The top 10 relative abundance of microbiota community (level phylum and level genera) indicate by histogram. (A) The top 10 phylum with the highest abundance. (B) The top 10 genera with the highest abundance. L.WK4, Four-week-old lean-type Pekin duck; F.WK4, Four-week-old fatty-type Pekin duck; L.WK6, Six-week-old lean-type Pekin duck; F.WK6, Six-week-old fatty-type Pekin duck.

FIGURE 6

Phylum and genus level OTU analysis taxa heatmap cluster group. (A) Heatmap of the top 20 most abundant phyla. (B) The top 35 most abundance genera in microbial samples in each group. (C) Heatmap of the top 20 most abundant phyla. (D) The top 35 most abundance genera in two kinds of strains of microbial samples. The phylum and genera with higher abundance are shown in red, whereas those with lower abundance are shown in blue. L.WK4, Four-week-old lean -type Pekin duck; F.WK4, Four-week-old fatty-type Pekin duck; L.WK6, Six-week-old lean-type Pekin duck; F.WK6, Six-week-old fatty-type Pekin duck.

FIGURE 7

Biomarkers of discriminative bacteria (from phylum to genus) in different temperature groups identified by LEfSe analysis (LDA score ≥ 4). The length of the bar chart represents the influence size of the different species (i.e., LDA score). L.WK4, Four-week-old lean-type Pekin duck; F.WK4, Four-week-old fatty-type Pekin duck; L.WK6, Six-week-old lean-type Pekin duck; F.WK6, Six-week-old fatty-type Pekin duck.

FIGURE 8

Function Prediction. (A) Tax4Fun features annotated clustering heat maps. According to the functional annotations and abundance information of the samples in the database, the top 35 functions and their abundance information in each sample were selected to draw a heat map, and the clustering was conducted from the level of functional differences. (B) KEGG pathway annotation. Statistical map of genetic prediction results.

FIGURE 9

Correlation between performances indices and gut microbiota diversity. (A) Correlation Circle plot representing each type of selected features for the Peking duck. The correlation between two variables is positive if the angle is sharp, negative if the angle is obtuse, and null if the vectors are perpendicular.

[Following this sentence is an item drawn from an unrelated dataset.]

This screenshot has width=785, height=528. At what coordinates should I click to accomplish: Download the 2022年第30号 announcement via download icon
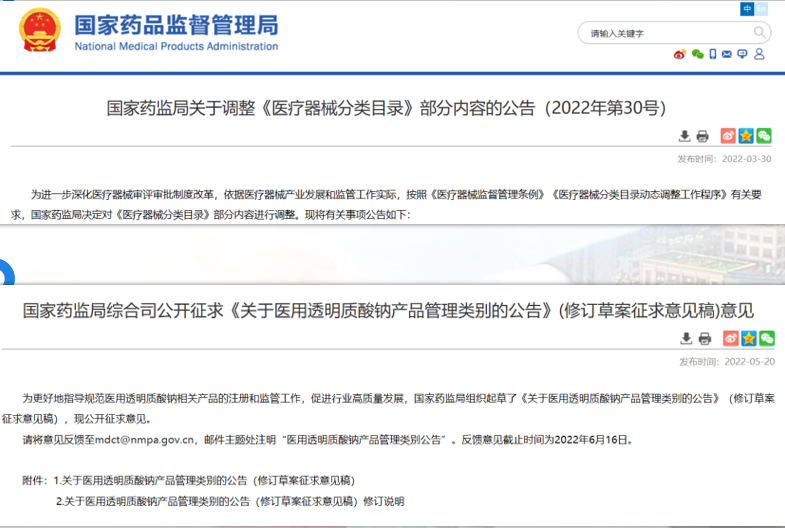pyautogui.click(x=685, y=136)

The longer the distance to the origin, the stronger the relationship between the variables. For the sake of interpretability, variables are not represented as vectors but as the end points of the vectors in MixOmics. Two circles are usually represented, of radii 0.5 and 1, to better visualize the “important” variables. (B) Clustered Image Map (Euclidean Distance, Complete linkage). Samples are represented in rows, selected features on the first component in columns.